This feels better than before, but there are still some errors. Just going by what you wrote above:
Ventus as "favorite", for example, is wrong. I'm guessing they saw "favorable wind" as a meaning of ventus and went with that, but there is no precise word for favorite in Latin. So something weird happened.
Latinus auctor would imply that Cicero is a "Latin," but I think, despite coming from Arpinum, he might have taken offense at that. Cicero is a Roman author who writes in Latin. I would expect it differentiate between ethnicity and writing, such as in English, "My favorite author who wrote in Latin is Cicero."
audivi in the third sentence is wrong. The form as is 1st person perfect active, but it should have been an infinitive. The structure is "I think (puto) the man (hominem) never heard (numquam audivisse)." Since the main verb is present and the action is in the past, you want a perfect infinitive: audivisse.
It's not wrong per se, but a relative clause inside reported speech is usually in the subjunctive, so dixerit instead of dixit. Cf. the example from Woodcock:
Dicit se librum quem heri legerit tibi daturum.
He said that he will give you the book which he read yesterday.
Overall Google Translate isn't as awful as before. The real key will be to test some unusual Latin and how English would render it, or even throw it a mistake or two. You can see how it treats this passage from the Historia Augusta:
Latin:
Occisus est eo tempore etiam Claudius quasi a latronibus, cuius filius cum pugione quondam ad Commodum ingressus est, et multique alii senatores sine iducio interempti, feminae quoque divites.

Entries:

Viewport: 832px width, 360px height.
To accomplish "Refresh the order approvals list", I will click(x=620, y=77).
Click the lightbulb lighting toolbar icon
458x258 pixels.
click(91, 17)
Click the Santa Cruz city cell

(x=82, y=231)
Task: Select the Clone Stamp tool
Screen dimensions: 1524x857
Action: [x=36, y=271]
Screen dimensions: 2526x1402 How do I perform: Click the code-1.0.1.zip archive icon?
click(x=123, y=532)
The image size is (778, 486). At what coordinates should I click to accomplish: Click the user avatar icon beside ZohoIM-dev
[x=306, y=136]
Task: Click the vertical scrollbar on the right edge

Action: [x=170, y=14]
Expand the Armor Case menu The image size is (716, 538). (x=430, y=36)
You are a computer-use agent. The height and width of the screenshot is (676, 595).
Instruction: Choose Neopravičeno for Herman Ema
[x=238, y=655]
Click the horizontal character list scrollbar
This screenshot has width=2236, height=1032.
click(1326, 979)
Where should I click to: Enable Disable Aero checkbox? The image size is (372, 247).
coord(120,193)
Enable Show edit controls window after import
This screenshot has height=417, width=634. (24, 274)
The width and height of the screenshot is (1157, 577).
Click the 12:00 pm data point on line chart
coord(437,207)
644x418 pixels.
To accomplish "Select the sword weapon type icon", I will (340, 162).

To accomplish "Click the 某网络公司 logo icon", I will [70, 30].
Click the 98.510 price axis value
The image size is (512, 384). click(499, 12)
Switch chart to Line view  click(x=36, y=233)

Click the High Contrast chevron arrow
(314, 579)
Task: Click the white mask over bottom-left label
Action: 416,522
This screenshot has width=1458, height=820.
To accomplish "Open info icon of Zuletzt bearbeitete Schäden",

Written request: The comments on Latin translation break down the structure of one sentence by putting Latin in parentheses after English words. List every Latin item given in parentheses there, each with the English words it follows.

The reply:
- puto: "I think"
- hominem: "the man"
- numquam audivisse: "never heard"